### Instructions for the task
Write all of the entries again. Keep them exactly as they are.

#####

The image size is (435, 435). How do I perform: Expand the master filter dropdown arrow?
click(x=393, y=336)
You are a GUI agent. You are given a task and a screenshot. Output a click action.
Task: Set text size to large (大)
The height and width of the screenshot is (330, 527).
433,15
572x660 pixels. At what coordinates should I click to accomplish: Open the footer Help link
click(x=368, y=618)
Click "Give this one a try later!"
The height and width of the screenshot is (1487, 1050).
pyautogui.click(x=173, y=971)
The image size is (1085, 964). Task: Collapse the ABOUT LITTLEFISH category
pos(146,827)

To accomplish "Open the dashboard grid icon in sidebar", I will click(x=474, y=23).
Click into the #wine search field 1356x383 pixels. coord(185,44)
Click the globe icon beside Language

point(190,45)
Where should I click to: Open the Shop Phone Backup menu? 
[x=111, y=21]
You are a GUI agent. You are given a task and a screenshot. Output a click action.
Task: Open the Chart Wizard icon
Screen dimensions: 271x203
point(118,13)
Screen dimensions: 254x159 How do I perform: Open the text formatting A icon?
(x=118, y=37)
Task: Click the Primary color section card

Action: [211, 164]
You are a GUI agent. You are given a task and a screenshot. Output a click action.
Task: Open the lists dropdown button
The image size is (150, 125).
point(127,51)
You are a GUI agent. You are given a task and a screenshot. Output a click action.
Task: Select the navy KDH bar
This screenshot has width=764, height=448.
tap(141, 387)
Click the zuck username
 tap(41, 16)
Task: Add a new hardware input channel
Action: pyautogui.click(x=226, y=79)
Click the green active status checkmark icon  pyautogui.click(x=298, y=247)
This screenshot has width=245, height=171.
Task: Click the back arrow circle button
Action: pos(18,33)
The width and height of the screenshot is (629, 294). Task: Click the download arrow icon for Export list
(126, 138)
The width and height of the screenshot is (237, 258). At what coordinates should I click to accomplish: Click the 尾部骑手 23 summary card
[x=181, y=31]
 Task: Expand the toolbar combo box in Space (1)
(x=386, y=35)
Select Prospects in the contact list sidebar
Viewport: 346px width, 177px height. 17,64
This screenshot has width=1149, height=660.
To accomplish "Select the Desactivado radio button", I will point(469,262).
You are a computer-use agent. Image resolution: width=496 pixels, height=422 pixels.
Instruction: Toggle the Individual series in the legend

#####

### Task result
The image size is (435, 435). How do I perform: Expand the master filter dropdown arrow?
click(x=393, y=336)
You are a GUI agent. You are given a task and a screenshot. Output a click action.
Task: Set text size to large (大)
The height and width of the screenshot is (330, 527).
433,15
572x660 pixels. At what coordinates should I click to accomplish: Open the footer Help link
click(x=368, y=618)
Click "Give this one a try later!"
The height and width of the screenshot is (1487, 1050).
pyautogui.click(x=173, y=971)
The image size is (1085, 964). Task: Collapse the ABOUT LITTLEFISH category
pos(146,827)

To accomplish "Open the dashboard grid icon in sidebar", I will click(x=474, y=23).
Click into the #wine search field 1356x383 pixels. coord(185,44)
Click the globe icon beside Language

point(190,45)
Where should I click to: Open the Shop Phone Backup menu? 
[x=111, y=21]
You are a GUI agent. You are given a task and a screenshot. Output a click action.
Task: Open the Chart Wizard icon
Screen dimensions: 271x203
point(118,13)
Screen dimensions: 254x159 How do I perform: Open the text formatting A icon?
(x=118, y=37)
Task: Click the Primary color section card

Action: [211, 164]
You are a GUI agent. You are given a task and a screenshot. Output a click action.
Task: Open the lists dropdown button
The image size is (150, 125).
point(127,51)
You are a GUI agent. You are given a task and a screenshot. Output a click action.
Task: Select the navy KDH bar
This screenshot has width=764, height=448.
tap(141, 387)
Click the zuck username
 tap(41, 16)
Task: Add a new hardware input channel
Action: pyautogui.click(x=226, y=79)
Click the green active status checkmark icon  pyautogui.click(x=298, y=247)
This screenshot has width=245, height=171.
Task: Click the back arrow circle button
Action: pos(18,33)
The width and height of the screenshot is (629, 294). Task: Click the download arrow icon for Export list
(126, 138)
The width and height of the screenshot is (237, 258). At what coordinates should I click to accomplish: Click the 尾部骑手 23 summary card
[x=181, y=31]
 Task: Expand the toolbar combo box in Space (1)
(x=386, y=35)
Select Prospects in the contact list sidebar
Viewport: 346px width, 177px height. 17,64
This screenshot has width=1149, height=660.
To accomplish "Select the Desactivado radio button", I will point(469,262).
You are a computer-use agent. Image resolution: width=496 pixels, height=422 pixels.
Instruction: Toggle the Individual series in the legend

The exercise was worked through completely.